Credit where credit's due though. The League version of the World Cup pre dates the Union version by 33 years, but in the 54 years since it was first played there have only been 12 World Cups including this year's. And of the 12 there have only ever been 2 winners, Australia 9 times and Great Britain, who don't compete anymore because of the need for more teams, 3 times.
Also, if you think Rugby Union spends too much time tinkering with its World Cup that's nothing compared to League. Gaps of 2, 4, 5 and 8 years. Anywhere between 4 and 16 teams. Pool systems, home and away matches, qualifying matches, super pools, groups of 3 and 4 in the same competition. You name it they've done it.
So what is the purpose of this post? Only to bash Rugby League of course. That and the desire to avoid dwelling on the plight of the Waratahs who don't have a B Plan and Sam Norton-Knight can't kick under pressure and should be dropped and...
Sunday, 4 May 2008
Mine is a typical tale of lost hope. Originally I was a Rugby League supporter. It was cheap, readily accessible, and simple. Still is. In 1989 my favourite team was the Balmain Tigers. I overdosed big time on the Balmain Tigers that year and paid the price. It all went to shit and after that Rugby League never seemed the same. The highs were never as high, not even close. Then Super League came along and that stuff was just rubbish.
That's when I found Rugby Union. Sure it was more expensive and only those Eastern Suburbs and North Shore types were into it, but it was so subtle yet complex at the same time. And at the time of course Australian Rugby Union was the best in the World. And if that wasn't enough then Super strength Rugby was introduced. I was hooked for life.
For the last 10 years, every year I foolishly believe that this year the Waratahs will turn early season promise and mid-season form into Super Rugby triumph. I must be some sort of glutton for punishment. If only I were addicted to the Reds then at least I wouldn’t need to worry about potential success or anything even resembling form. But that would be too easy. The coward’s way perhaps.
Maybe I have a sadomasochistic streak. As much as I enjoy the pain I also inflict it on others by running a Super 14 tipping competition and keeping a blog about the very thing that causes me so much grief.

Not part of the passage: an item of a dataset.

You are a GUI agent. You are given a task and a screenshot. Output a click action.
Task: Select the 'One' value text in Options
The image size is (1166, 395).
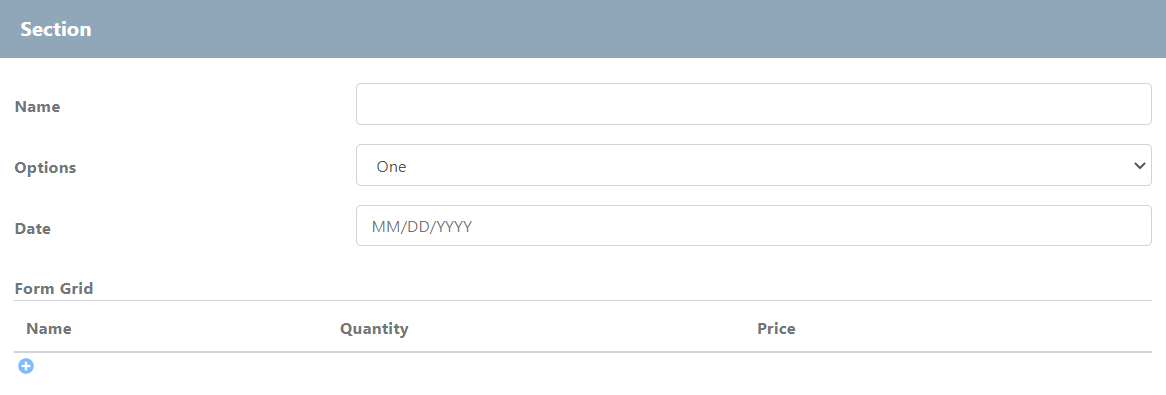(391, 167)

I’d like your help. Actually that’s a lie. It’s an addiction, but it’s my addiction. My greatest fear is that one-day the Waratahs will actually win the Super 14. What then? There will be no reason to exist. Gloating and chest thumping is completely contrary to my character. I take much greater satisfaction from ranting, raving and whingeing. And in any case it’s much funnier.
Thank you for coming here to listen to my story and thank you for your sympathy. But it won’t change anything. The Waratahs are still in South Africa, and they still could host a home semi-final. Did I mention they play the Reds in the final round? They have a good recent record against them and even a reasonable record against the Crusaders in Christchurch. This could be the year.